(WHAT TO WORK ON) Please copy, exactly as they appear below, the lines from the one containing "This screenshot has height=666, width=1568." through the one containing "Given: Click the redo arrow icon".

(EXERCISE INPUT)
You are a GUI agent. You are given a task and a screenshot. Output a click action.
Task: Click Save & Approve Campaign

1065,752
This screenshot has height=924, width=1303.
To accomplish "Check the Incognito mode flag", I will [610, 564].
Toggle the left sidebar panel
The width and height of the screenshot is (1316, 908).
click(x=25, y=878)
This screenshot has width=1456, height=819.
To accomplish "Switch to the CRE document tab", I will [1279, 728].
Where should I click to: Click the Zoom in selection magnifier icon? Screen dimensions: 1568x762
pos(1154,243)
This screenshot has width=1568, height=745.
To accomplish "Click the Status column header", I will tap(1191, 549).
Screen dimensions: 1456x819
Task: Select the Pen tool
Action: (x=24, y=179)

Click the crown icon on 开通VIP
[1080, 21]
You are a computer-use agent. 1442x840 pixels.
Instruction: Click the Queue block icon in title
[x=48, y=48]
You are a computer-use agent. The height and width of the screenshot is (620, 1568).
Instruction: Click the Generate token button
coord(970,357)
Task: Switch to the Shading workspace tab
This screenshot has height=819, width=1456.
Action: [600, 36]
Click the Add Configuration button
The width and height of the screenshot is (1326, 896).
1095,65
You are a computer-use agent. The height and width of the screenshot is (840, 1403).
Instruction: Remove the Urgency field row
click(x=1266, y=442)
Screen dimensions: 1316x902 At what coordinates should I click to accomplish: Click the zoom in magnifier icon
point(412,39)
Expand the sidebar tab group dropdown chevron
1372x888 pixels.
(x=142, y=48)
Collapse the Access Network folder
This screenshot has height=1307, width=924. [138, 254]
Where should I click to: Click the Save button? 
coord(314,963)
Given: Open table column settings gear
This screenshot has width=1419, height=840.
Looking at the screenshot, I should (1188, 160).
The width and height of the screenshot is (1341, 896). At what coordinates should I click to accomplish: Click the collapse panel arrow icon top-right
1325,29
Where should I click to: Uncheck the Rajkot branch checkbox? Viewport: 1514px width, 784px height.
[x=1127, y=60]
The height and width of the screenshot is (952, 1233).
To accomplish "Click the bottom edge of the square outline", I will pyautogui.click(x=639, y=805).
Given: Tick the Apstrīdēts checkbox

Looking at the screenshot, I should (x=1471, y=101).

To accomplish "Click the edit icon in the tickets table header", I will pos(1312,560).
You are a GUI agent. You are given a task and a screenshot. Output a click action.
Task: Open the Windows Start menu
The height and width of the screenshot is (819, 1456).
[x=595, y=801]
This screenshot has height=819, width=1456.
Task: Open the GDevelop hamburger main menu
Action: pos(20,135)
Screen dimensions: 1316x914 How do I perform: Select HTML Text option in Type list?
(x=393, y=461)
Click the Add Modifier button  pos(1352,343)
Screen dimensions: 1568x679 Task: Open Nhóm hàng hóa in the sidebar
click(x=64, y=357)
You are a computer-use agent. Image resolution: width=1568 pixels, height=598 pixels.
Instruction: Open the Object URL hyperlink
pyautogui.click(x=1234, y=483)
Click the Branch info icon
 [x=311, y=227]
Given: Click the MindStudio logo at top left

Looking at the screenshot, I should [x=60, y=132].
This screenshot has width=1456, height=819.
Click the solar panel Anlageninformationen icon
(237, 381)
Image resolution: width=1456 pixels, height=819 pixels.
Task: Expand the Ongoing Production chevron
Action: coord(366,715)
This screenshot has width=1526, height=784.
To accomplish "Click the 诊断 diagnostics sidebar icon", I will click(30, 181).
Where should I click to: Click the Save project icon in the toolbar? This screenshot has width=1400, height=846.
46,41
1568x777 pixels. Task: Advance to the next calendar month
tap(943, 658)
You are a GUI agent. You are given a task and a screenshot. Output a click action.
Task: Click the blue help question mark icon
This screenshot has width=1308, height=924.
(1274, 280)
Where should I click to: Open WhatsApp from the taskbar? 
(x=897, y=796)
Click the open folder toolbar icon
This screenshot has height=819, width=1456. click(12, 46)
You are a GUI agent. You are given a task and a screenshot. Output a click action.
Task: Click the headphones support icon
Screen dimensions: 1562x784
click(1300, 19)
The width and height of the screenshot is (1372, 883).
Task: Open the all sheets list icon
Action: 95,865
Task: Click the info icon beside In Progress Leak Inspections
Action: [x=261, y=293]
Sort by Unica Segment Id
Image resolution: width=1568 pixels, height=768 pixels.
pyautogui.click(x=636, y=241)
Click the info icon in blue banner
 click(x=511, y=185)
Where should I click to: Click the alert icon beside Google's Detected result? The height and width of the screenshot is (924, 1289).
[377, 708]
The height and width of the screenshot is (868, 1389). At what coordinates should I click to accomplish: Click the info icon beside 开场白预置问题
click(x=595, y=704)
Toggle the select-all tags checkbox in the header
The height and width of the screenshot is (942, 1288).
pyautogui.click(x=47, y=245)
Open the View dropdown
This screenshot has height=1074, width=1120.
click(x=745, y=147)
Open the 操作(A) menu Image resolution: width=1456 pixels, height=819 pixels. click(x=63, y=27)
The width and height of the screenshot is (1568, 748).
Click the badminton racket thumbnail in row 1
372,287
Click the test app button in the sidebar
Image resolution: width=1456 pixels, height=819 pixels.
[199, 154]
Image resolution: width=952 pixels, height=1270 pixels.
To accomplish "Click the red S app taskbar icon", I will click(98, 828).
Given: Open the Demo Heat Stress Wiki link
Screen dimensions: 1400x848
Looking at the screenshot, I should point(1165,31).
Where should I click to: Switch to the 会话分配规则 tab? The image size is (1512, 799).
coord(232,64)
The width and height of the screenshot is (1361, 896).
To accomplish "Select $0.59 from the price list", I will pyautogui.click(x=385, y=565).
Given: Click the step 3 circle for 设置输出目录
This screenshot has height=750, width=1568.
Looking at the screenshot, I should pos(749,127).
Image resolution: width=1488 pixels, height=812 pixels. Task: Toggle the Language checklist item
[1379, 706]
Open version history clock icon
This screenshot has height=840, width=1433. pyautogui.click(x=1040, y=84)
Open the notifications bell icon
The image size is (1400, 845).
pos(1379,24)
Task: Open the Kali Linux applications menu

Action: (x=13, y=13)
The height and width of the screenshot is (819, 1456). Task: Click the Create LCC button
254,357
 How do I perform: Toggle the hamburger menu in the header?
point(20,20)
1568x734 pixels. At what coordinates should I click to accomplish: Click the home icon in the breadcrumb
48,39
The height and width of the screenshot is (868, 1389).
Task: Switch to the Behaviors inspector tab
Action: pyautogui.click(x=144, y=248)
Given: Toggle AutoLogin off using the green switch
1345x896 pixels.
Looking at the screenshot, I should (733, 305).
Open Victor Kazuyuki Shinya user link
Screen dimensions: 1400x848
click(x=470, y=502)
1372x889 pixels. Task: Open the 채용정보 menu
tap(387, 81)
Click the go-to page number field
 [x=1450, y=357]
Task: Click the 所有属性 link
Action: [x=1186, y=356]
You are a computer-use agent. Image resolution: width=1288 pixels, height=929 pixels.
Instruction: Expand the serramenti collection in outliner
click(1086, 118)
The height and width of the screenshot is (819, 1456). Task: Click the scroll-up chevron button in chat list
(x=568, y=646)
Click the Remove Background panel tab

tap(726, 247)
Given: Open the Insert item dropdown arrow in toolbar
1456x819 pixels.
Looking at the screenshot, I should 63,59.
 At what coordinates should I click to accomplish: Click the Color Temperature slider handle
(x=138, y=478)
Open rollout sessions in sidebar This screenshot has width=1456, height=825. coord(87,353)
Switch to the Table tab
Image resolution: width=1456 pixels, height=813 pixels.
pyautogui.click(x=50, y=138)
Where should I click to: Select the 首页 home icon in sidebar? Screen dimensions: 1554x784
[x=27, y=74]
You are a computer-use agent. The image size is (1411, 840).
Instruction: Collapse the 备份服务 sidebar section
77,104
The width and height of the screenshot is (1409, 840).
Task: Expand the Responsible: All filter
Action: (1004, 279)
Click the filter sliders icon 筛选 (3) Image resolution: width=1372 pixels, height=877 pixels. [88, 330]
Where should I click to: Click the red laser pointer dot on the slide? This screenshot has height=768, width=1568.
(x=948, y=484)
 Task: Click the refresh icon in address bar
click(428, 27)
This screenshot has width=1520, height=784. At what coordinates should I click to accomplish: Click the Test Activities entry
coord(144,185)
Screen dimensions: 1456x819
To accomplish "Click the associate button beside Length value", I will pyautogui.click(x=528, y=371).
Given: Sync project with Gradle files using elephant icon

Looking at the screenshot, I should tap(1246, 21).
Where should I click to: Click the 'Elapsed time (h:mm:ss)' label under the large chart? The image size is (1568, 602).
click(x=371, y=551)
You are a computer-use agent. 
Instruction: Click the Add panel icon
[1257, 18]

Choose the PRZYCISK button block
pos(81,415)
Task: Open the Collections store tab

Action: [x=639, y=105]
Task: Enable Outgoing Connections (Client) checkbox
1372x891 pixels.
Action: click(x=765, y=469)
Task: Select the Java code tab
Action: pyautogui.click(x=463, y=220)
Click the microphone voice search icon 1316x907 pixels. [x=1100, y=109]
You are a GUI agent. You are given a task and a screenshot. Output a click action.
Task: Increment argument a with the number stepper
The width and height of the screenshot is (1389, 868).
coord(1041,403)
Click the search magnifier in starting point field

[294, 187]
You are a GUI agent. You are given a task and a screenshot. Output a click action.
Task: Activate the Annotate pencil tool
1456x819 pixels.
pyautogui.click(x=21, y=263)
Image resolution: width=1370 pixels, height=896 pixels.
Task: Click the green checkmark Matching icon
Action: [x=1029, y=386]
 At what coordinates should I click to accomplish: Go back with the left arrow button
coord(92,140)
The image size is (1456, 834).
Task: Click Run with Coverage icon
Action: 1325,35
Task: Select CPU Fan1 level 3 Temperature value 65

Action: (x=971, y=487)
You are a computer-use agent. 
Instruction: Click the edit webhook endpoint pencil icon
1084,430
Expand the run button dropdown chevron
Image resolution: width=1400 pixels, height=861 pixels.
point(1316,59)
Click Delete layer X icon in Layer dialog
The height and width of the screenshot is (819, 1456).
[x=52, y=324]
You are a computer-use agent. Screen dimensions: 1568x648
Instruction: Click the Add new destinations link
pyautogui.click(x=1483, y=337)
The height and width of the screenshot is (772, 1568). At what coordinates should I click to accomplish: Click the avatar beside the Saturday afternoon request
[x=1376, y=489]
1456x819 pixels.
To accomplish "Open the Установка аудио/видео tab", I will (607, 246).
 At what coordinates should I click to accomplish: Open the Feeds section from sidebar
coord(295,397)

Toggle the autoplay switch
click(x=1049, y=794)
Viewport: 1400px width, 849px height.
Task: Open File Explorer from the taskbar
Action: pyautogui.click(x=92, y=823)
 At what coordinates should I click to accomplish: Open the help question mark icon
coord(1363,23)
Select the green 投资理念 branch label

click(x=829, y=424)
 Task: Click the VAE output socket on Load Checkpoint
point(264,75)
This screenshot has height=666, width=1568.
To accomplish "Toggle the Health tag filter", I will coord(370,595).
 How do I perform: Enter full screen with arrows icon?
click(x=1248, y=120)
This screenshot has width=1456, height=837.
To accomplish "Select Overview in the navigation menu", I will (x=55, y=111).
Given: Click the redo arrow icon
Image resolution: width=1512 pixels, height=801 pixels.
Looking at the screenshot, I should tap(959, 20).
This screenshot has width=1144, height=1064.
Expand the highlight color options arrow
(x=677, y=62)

(RESPONSE)
This screenshot has height=666, width=1568.
To accomplish "Toggle the Health tag filter", I will coord(370,595).
 How do I perform: Enter full screen with arrows icon?
click(x=1248, y=120)
This screenshot has width=1456, height=837.
To accomplish "Select Overview in the navigation menu", I will (x=55, y=111).
Given: Click the redo arrow icon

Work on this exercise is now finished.